* **Exercise task 1**:
Answer these questions using the Boby Techi profile:
(a) Which instruments does she play?
(b) What award did she receive at the K-Pop India Contest 2013?
(c) What was her film debut, and in what year?

* **Document text**:
>> BEGIN
- Born: 9 January 1990 (age 36) Itanagar, India
- Origin: Arunachal Pradesh, India
- Genres: Indie Pop-Folk
- Occupations: Singer, songwriter
- Instruments: Vocals, guitar
- Years active: 2013–present

= Boby Techi =

Boby Techi (बोबी तेची) (born 9 January 1990) is an Indian indie pop-folk singer-songwriter. At the K-Pop India Contest 2013, she was awarded LG SONGSTAR of the year. As a singer, Techi has formerly collaborated with The Vinyl Records as the lead vocalist. Aside from her musical career, Techi has also branched out into acting. She made her film debut Stranger in My Land in 2014.
>> END
* **Exercise task 2**: In the rows below, copy out word for word every line from the one containing "Viewport: 1076px width, 799px height." through the one containing "(x=647, y=425)", including both of those lines.

* **Records for the task**:
>> BEGIN
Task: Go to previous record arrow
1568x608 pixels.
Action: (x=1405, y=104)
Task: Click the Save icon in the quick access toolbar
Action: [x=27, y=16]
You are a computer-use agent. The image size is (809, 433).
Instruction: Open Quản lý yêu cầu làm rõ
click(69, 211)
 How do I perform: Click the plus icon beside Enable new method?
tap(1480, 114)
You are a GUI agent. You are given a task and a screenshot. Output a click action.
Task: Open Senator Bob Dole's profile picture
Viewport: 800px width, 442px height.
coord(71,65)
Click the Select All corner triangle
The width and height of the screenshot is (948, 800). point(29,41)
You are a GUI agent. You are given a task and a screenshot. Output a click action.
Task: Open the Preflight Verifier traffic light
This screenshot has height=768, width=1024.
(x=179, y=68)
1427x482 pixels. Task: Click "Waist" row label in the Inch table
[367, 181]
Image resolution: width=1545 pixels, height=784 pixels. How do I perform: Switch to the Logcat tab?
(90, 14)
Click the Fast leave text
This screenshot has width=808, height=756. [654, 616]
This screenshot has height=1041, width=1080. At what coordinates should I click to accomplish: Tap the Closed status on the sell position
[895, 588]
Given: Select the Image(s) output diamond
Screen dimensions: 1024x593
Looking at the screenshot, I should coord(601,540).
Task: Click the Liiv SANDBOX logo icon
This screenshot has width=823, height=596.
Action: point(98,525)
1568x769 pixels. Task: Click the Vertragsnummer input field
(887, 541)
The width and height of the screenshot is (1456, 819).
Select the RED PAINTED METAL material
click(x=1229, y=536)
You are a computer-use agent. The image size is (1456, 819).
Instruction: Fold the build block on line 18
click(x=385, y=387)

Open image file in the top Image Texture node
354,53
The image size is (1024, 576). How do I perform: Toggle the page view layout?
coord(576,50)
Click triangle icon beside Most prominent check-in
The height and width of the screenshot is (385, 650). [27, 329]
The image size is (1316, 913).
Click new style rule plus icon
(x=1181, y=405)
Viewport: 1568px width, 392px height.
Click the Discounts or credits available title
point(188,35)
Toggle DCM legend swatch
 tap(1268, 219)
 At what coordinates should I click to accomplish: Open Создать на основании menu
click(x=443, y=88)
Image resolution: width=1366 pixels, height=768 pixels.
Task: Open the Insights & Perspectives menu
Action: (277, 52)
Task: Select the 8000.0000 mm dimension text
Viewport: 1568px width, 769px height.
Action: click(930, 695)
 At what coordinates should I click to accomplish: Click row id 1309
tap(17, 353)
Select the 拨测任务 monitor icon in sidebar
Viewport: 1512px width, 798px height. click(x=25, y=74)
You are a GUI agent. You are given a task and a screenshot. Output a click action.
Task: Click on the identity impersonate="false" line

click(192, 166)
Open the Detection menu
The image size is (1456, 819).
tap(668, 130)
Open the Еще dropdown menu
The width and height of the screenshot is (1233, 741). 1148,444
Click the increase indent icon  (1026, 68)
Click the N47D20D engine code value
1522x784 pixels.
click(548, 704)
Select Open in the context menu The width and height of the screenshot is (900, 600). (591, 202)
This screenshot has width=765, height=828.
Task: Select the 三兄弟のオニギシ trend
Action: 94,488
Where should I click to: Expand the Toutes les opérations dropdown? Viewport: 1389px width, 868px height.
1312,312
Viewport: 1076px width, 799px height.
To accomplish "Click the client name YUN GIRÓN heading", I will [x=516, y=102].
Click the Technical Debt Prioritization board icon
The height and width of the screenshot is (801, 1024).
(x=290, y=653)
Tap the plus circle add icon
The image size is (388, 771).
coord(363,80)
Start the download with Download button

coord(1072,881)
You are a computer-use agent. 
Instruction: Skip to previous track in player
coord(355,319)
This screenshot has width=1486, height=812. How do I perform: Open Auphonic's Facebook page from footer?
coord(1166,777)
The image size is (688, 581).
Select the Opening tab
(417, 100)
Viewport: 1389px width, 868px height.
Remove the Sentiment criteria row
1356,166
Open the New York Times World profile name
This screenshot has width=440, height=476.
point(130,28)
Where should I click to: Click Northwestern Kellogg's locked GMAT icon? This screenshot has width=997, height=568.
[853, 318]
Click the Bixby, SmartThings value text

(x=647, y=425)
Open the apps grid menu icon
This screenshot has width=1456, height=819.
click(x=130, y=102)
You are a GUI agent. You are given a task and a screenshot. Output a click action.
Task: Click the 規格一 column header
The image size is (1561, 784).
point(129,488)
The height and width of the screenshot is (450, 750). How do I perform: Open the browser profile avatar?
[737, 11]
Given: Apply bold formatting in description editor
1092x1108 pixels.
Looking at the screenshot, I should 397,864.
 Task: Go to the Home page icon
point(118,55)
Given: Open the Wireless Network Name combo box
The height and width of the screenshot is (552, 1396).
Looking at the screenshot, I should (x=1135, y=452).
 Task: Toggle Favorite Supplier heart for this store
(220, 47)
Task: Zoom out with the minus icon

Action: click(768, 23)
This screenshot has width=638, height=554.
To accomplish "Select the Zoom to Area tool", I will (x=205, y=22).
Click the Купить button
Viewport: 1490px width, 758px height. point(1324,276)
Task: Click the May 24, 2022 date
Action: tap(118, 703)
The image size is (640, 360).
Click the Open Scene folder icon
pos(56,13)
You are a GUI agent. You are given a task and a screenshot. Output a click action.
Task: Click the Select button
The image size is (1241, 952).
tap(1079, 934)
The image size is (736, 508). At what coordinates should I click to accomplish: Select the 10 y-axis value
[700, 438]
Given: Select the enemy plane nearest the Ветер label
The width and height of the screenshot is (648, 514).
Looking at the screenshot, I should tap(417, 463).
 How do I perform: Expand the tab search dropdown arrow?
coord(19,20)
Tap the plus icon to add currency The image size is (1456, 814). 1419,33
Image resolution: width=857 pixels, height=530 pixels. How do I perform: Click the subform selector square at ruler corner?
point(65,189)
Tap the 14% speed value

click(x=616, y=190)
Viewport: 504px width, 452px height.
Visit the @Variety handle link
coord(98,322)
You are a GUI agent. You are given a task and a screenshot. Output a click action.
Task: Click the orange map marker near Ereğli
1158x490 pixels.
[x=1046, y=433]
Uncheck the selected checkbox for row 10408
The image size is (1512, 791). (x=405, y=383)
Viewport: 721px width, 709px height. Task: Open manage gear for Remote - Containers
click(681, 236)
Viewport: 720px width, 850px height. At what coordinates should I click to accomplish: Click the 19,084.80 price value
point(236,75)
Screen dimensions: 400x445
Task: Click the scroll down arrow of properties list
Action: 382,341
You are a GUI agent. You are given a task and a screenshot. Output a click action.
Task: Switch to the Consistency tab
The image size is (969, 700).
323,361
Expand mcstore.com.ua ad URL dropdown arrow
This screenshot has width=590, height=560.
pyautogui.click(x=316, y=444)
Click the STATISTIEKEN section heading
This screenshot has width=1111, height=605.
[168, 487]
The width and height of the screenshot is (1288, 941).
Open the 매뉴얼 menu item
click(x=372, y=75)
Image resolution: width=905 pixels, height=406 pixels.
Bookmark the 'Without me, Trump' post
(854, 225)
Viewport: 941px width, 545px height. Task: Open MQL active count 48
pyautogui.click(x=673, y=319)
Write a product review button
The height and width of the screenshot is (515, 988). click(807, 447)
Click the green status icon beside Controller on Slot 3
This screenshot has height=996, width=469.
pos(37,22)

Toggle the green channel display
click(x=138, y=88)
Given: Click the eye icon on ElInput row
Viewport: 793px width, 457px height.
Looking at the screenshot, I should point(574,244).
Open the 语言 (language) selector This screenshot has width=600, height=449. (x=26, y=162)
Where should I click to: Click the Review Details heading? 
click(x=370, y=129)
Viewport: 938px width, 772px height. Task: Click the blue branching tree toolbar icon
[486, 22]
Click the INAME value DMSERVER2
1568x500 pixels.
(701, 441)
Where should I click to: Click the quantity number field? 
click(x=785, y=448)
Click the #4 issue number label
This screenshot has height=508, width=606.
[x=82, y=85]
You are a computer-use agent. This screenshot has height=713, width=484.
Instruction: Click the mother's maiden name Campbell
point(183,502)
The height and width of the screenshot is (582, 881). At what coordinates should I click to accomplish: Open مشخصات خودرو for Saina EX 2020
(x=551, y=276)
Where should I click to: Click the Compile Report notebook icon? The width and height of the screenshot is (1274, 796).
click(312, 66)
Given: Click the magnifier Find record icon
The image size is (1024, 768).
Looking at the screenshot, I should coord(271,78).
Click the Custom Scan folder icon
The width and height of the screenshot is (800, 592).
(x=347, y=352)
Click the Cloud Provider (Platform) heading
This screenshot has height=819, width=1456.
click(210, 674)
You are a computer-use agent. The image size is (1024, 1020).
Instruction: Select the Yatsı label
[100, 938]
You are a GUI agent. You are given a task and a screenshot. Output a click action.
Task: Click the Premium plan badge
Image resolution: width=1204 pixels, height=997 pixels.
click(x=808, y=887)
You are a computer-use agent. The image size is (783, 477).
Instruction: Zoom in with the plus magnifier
>> END
* **Worked solution 1**:
(a) Vocals and guitar.
(b) LG SONGSTAR of the year.
(c) Stranger in My Land, in 2014.

* **Worked solution 2**:
Viewport: 1076px width, 799px height.
To accomplish "Click the client name YUN GIRÓN heading", I will [x=516, y=102].
Click the Technical Debt Prioritization board icon
The height and width of the screenshot is (801, 1024).
(x=290, y=653)
Tap the plus circle add icon
The image size is (388, 771).
coord(363,80)
Start the download with Download button

coord(1072,881)
You are a computer-use agent. 
Instruction: Skip to previous track in player
coord(355,319)
This screenshot has width=1486, height=812. How do I perform: Open Auphonic's Facebook page from footer?
coord(1166,777)
The image size is (688, 581).
Select the Opening tab
(417, 100)
Viewport: 1389px width, 868px height.
Remove the Sentiment criteria row
1356,166
Open the New York Times World profile name
This screenshot has width=440, height=476.
point(130,28)
Where should I click to: Click Northwestern Kellogg's locked GMAT icon? This screenshot has width=997, height=568.
[853, 318]
Click the Bixby, SmartThings value text

(x=647, y=425)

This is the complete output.